------ Data under study ------
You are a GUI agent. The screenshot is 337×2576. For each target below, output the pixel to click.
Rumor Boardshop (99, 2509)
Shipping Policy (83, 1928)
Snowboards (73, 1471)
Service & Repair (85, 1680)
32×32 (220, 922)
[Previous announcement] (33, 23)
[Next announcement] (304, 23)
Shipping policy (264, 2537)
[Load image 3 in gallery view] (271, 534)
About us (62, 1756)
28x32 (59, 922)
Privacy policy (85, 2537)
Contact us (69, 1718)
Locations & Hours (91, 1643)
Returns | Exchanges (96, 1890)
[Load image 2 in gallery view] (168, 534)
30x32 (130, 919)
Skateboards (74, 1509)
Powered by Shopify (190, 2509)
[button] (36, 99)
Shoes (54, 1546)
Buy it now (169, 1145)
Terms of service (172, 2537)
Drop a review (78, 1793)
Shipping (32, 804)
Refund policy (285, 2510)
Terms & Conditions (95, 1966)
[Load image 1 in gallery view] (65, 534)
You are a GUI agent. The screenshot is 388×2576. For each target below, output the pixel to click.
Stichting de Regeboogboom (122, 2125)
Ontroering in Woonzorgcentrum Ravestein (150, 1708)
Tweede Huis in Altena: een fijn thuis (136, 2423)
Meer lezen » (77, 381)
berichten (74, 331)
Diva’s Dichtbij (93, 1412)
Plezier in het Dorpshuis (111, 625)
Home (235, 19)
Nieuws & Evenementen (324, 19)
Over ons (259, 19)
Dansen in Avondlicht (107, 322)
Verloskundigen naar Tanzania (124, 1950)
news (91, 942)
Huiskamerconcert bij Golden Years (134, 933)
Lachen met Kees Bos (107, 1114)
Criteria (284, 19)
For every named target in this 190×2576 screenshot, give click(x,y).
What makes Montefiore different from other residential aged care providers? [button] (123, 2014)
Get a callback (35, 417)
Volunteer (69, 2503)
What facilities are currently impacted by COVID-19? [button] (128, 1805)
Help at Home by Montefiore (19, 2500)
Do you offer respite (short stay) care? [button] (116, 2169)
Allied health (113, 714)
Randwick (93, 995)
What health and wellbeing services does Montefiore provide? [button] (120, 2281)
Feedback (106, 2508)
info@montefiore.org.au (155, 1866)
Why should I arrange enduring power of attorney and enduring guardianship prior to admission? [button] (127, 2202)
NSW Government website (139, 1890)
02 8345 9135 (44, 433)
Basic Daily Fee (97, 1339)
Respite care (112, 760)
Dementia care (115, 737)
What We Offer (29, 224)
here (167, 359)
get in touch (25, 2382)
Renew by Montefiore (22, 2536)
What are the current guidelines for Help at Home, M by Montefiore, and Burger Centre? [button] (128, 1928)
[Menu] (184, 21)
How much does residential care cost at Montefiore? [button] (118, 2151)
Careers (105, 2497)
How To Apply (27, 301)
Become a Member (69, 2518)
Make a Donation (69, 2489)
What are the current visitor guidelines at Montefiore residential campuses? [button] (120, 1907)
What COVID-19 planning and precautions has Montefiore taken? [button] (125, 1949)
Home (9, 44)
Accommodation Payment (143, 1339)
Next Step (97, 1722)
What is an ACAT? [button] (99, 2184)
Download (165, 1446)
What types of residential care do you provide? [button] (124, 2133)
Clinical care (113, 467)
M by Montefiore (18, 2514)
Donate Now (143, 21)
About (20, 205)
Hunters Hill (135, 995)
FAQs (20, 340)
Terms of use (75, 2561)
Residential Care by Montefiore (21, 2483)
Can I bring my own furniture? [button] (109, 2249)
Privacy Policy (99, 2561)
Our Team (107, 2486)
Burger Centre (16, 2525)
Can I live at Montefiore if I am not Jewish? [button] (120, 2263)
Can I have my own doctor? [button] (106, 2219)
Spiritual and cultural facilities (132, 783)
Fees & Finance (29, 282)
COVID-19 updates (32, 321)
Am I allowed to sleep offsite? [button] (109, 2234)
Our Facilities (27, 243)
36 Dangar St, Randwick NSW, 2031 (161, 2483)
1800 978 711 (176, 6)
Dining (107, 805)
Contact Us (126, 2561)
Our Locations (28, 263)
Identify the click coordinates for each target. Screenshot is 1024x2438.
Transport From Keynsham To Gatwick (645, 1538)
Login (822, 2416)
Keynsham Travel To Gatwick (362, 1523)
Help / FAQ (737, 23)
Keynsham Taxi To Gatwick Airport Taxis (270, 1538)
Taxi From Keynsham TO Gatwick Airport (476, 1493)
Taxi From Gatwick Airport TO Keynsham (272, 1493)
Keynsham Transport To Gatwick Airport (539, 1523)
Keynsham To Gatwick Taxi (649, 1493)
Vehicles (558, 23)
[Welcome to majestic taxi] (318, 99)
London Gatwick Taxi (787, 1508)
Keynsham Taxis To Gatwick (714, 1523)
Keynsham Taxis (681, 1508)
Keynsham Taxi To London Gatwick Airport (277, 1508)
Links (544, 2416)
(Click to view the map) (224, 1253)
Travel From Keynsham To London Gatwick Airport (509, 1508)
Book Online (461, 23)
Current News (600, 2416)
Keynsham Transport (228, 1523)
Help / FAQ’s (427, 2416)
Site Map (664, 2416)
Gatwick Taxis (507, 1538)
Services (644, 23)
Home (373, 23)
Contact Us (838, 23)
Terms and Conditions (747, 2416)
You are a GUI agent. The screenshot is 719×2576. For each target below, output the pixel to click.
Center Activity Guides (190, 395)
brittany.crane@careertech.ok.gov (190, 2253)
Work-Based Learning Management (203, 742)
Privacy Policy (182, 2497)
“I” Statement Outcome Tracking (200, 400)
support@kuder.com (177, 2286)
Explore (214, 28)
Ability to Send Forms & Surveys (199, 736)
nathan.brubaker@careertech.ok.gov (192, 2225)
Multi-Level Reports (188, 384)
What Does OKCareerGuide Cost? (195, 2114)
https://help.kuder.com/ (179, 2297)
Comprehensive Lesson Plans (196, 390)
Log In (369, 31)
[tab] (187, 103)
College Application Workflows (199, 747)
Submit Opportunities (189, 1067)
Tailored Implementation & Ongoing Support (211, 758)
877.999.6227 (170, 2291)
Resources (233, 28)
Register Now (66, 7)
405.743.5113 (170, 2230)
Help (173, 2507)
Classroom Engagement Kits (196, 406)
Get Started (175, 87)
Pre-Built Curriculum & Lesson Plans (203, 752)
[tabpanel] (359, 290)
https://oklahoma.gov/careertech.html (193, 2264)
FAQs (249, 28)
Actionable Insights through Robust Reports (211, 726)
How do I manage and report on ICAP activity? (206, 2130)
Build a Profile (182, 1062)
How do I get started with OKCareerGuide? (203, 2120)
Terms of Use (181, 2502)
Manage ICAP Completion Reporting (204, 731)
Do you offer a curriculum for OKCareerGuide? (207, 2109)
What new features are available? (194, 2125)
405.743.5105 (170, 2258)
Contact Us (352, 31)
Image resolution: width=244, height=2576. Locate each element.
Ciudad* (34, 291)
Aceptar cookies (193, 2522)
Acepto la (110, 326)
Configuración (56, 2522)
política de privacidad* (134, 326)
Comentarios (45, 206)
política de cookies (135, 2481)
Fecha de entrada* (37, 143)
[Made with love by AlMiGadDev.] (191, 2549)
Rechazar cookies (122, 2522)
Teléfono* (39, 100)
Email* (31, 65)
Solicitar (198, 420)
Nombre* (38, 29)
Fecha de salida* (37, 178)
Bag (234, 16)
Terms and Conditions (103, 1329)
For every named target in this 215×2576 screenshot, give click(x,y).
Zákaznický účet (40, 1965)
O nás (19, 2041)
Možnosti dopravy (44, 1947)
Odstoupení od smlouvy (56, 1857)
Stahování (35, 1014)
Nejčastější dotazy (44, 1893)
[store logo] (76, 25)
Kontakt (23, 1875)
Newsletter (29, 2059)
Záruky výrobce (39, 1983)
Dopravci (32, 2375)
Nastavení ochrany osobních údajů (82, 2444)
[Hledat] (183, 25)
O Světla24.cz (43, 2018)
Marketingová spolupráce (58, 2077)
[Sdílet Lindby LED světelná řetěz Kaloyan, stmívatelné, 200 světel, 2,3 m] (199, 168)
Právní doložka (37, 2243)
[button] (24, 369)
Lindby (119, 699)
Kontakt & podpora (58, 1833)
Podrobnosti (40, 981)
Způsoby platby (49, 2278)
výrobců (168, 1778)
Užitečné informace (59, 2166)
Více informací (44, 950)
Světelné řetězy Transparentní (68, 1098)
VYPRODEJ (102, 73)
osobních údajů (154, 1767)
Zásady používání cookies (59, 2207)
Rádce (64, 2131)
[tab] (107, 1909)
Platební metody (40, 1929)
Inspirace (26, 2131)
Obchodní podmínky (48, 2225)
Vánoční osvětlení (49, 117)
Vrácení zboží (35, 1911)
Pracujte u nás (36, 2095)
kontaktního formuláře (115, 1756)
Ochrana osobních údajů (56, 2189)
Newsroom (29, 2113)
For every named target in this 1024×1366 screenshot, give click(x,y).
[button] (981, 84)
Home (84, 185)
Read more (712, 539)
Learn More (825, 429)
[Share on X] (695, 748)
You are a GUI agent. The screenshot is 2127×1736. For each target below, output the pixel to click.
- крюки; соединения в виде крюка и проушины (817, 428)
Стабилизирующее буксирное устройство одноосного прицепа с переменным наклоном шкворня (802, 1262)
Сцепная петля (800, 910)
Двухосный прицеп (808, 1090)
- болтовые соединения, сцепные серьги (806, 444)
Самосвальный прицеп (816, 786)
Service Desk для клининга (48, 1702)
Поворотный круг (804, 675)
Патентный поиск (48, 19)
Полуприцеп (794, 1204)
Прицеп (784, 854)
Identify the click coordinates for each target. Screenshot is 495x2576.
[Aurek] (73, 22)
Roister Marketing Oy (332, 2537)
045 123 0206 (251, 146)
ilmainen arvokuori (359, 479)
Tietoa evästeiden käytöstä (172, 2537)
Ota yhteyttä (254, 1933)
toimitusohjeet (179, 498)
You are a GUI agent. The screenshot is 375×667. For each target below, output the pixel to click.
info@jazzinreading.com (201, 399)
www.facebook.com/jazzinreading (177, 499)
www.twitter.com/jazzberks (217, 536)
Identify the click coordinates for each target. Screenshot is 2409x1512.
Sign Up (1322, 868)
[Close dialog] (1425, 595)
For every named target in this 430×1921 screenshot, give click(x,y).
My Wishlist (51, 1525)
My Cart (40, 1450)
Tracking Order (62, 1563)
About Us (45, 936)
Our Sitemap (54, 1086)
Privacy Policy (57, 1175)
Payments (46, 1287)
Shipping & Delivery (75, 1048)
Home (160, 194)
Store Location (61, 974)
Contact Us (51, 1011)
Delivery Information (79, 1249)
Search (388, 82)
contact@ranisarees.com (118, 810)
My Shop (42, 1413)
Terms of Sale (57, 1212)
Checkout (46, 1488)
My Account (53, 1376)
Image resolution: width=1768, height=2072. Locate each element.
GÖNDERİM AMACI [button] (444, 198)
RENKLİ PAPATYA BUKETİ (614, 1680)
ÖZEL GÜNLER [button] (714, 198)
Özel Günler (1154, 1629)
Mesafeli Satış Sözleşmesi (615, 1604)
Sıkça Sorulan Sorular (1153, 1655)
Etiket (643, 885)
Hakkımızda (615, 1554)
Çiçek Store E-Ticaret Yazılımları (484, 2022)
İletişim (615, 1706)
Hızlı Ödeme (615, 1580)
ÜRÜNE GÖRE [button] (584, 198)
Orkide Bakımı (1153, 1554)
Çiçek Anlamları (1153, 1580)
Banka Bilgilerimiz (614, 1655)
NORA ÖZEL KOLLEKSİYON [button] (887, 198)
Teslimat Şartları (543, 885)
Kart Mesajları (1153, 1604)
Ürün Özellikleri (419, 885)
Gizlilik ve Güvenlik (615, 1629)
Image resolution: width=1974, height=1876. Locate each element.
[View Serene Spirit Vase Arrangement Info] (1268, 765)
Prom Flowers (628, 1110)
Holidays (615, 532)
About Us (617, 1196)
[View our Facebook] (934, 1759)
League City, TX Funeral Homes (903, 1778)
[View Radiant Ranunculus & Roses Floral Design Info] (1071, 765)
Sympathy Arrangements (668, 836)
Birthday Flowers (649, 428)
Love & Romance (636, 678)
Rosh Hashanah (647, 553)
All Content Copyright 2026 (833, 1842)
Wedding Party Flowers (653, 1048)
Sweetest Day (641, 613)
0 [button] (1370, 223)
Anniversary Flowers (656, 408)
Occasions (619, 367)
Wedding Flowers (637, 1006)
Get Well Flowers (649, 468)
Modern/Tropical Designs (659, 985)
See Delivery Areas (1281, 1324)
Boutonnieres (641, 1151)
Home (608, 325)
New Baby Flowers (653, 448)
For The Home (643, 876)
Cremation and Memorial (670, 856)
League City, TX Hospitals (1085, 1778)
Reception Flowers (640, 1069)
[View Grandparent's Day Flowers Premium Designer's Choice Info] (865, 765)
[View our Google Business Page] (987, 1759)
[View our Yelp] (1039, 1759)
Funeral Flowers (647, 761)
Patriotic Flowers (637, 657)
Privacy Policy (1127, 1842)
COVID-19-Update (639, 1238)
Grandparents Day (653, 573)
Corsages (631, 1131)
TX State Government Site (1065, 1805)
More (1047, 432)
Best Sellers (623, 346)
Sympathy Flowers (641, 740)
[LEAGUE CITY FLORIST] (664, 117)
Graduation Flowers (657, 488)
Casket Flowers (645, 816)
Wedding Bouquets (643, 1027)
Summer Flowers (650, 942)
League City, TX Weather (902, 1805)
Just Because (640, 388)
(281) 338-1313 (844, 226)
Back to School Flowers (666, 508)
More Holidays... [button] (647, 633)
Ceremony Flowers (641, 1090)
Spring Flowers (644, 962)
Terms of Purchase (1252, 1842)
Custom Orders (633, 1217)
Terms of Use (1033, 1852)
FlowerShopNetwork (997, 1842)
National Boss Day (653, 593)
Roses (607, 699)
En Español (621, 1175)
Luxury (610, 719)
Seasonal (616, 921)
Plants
------
What to work on
The answer consists of the lines above that include the word "gallery", each copied exactly.

Result of the task
[Load image 3 in gallery view] (271, 534)
[Load image 2 in gallery view] (168, 534)
[Load image 1 in gallery view] (65, 534)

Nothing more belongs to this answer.